### Work instruction
Within the records below, find each line that holds the string "agent", then copy it.

### Source material
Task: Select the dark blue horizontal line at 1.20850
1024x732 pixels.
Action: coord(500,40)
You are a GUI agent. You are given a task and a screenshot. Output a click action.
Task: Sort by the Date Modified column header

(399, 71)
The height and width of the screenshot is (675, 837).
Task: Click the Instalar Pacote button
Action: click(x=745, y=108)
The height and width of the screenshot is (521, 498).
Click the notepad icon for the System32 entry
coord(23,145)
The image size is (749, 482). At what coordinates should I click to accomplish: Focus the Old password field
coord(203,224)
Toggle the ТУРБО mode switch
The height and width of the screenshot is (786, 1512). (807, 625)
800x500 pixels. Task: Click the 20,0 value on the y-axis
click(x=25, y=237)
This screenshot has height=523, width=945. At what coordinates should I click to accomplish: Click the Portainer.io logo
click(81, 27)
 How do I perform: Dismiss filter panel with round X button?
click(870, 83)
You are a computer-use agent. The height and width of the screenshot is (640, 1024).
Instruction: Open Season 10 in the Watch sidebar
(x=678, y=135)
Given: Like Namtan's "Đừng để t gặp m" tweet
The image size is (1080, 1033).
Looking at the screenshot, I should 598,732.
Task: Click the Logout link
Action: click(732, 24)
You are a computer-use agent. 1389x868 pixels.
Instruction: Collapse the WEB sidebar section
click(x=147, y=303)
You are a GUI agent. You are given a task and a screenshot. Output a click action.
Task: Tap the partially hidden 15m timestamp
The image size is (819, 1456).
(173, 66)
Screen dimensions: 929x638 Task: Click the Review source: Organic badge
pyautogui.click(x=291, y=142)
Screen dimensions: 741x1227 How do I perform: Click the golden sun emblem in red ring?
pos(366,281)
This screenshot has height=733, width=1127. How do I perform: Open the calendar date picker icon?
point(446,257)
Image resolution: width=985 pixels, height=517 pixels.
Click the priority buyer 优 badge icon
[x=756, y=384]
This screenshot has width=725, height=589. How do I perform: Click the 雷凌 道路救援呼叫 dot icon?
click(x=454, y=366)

### Answer for the task
You are a GUI agent. You are given a task and a screenshot. Output a click action.
You are a computer-use agent. The height and width of the screenshot is (640, 1024).
You are a computer-use agent. 1389x868 pixels.
You are a GUI agent. You are given a task and a screenshot. Output a click action.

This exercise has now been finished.